TASK PROMPT ▸
Everything in the listing below must be set down again exactly, apart from the pictures.

START RECORDS FOR THIS TASK

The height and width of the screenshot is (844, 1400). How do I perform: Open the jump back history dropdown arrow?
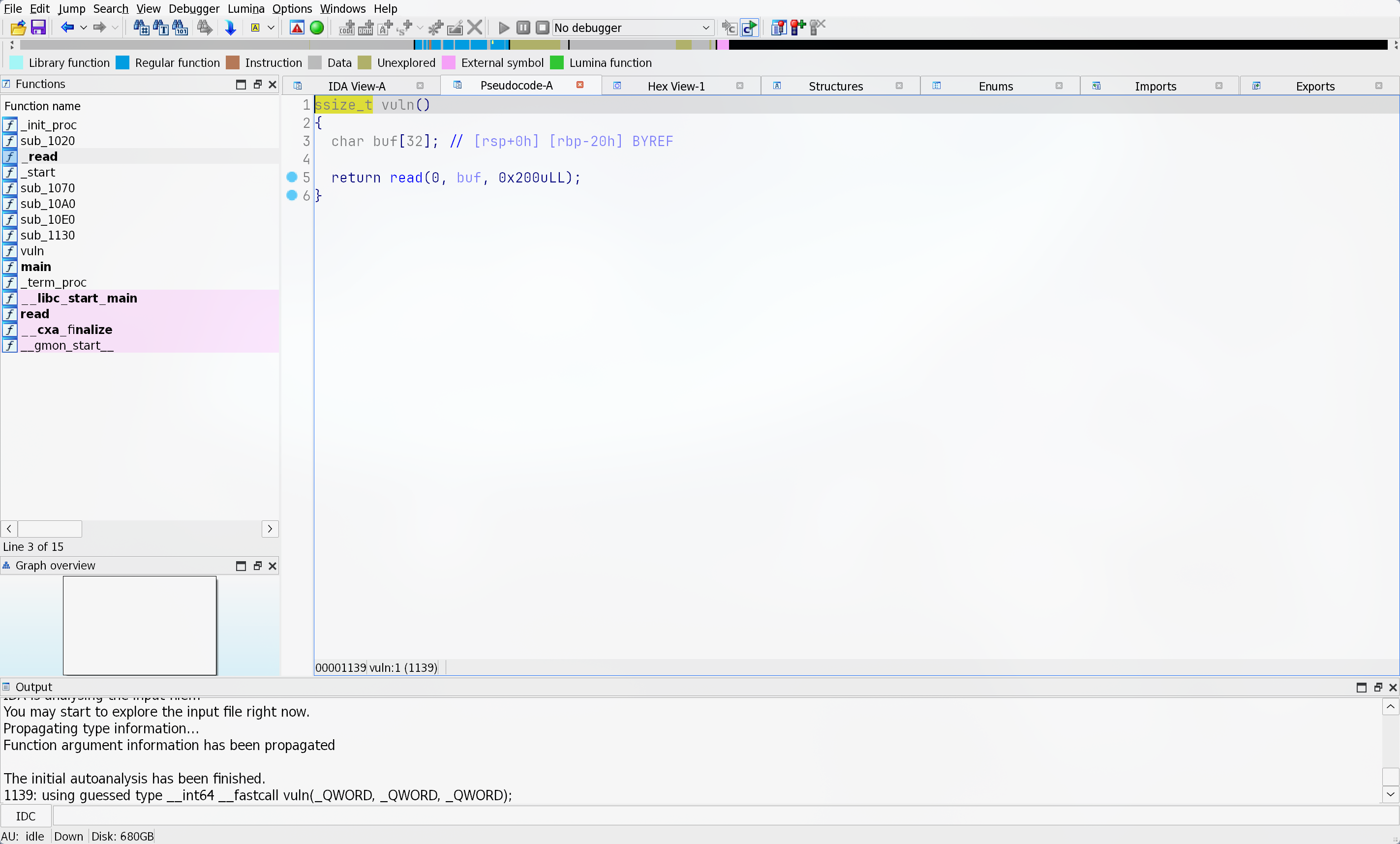[84, 27]
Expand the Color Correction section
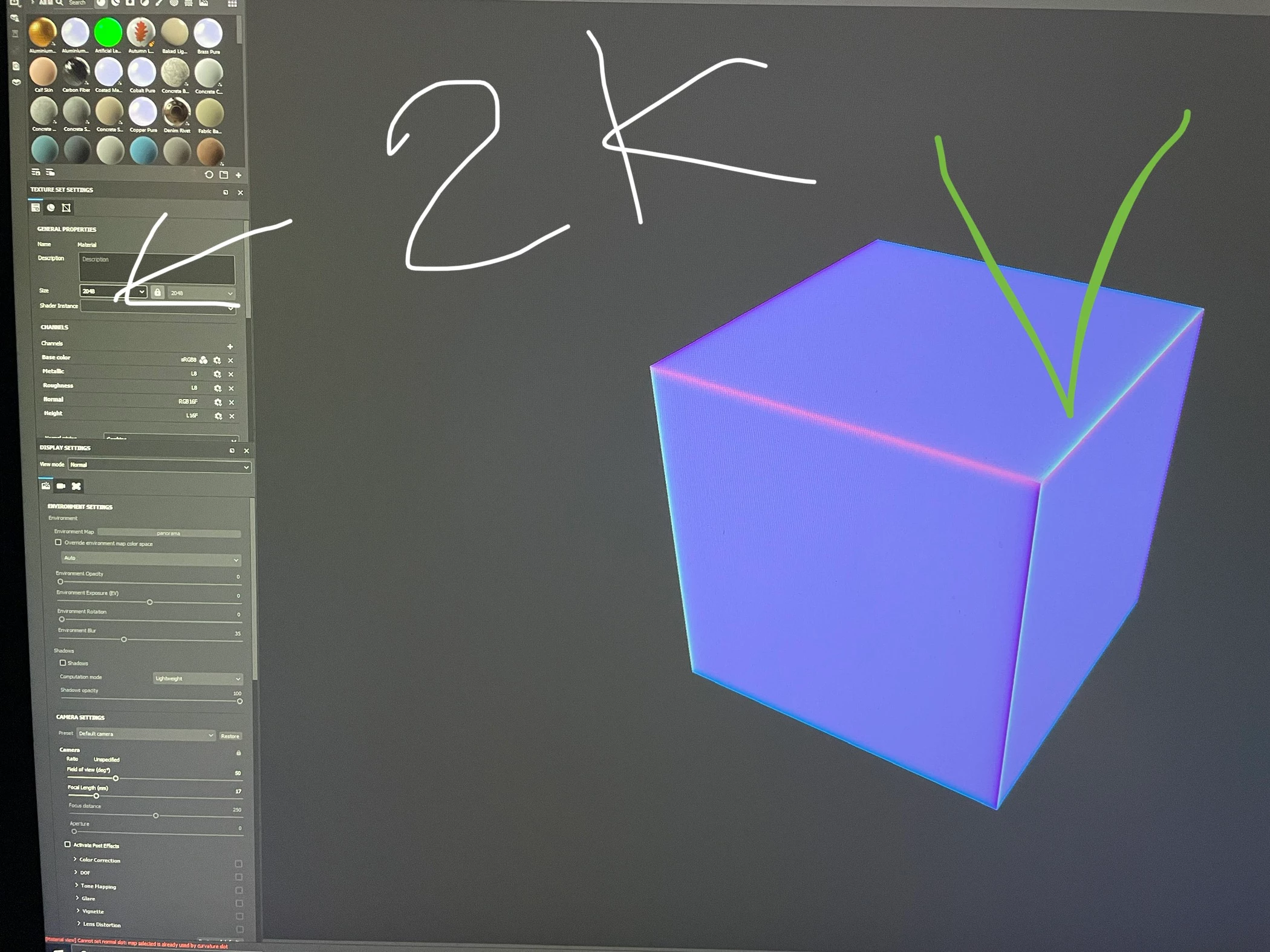The image size is (1270, 952). pyautogui.click(x=76, y=859)
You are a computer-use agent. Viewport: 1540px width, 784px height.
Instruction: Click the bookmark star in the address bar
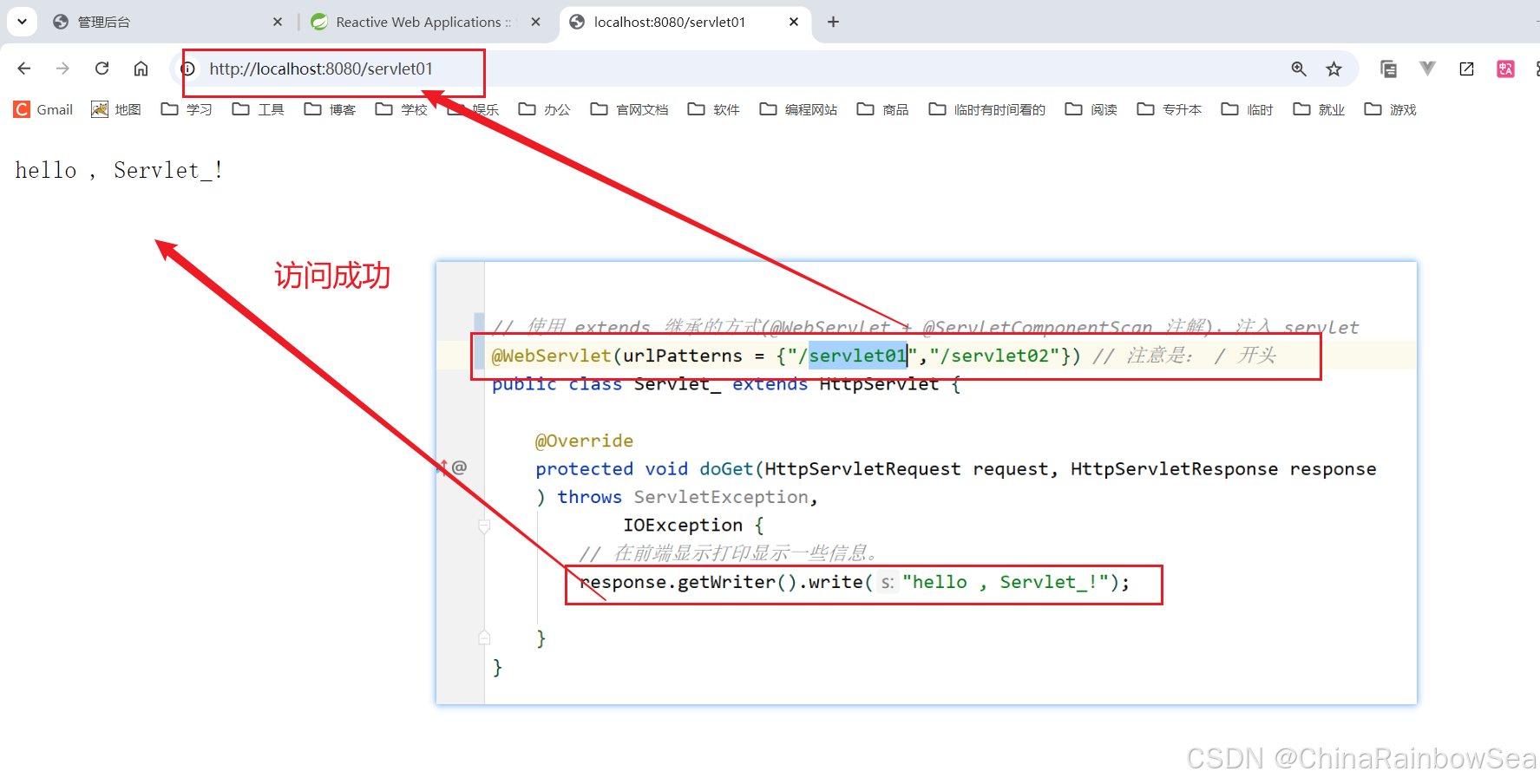(x=1334, y=68)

END RECORDS FOR THIS TASK

RESPONSE TO THE EXERCISE ▸
The height and width of the screenshot is (844, 1400). How do I perform: Open the jump back history dropdown arrow?
[84, 27]
Expand the Color Correction section
The image size is (1270, 952). pyautogui.click(x=76, y=859)
You are a computer-use agent. Viewport: 1540px width, 784px height.
Instruction: Click the bookmark star in the address bar
(x=1334, y=68)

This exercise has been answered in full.